### What is required
Below this task are records; return each one exactly and omit its images.

### Input data

☆ ☆ ☆ ☆ ☆

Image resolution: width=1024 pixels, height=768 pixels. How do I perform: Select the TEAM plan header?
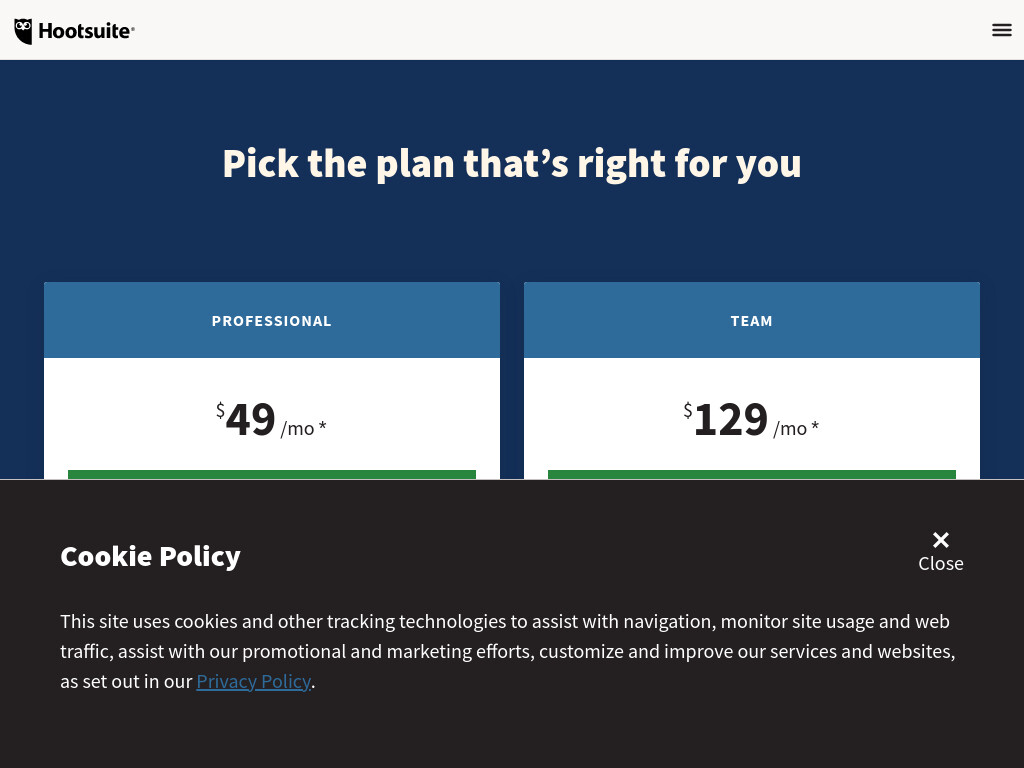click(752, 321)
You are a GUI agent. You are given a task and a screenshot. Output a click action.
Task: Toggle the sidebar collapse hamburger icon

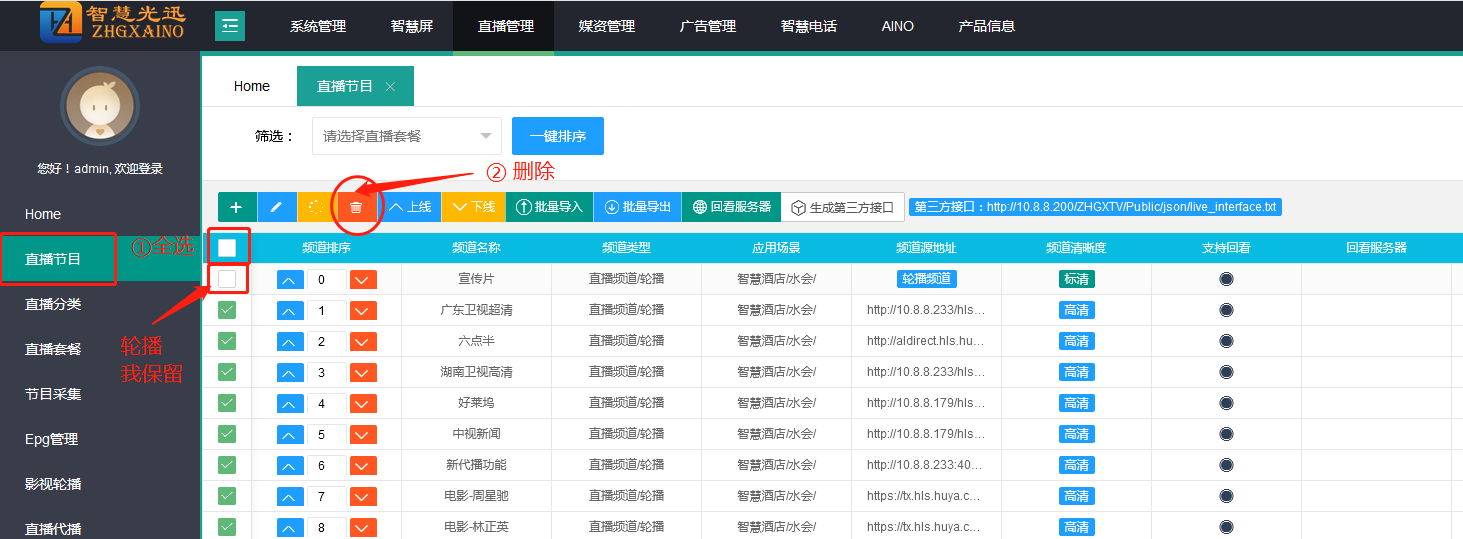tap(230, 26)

☆ ☆ ☆ ☆ ☆

### Solved problem
Image resolution: width=1024 pixels, height=768 pixels. How do I perform: Select the TEAM plan header?
click(752, 321)
You are a GUI agent. You are given a task and a screenshot. Output a click action.
Task: Toggle the sidebar collapse hamburger icon

tap(230, 26)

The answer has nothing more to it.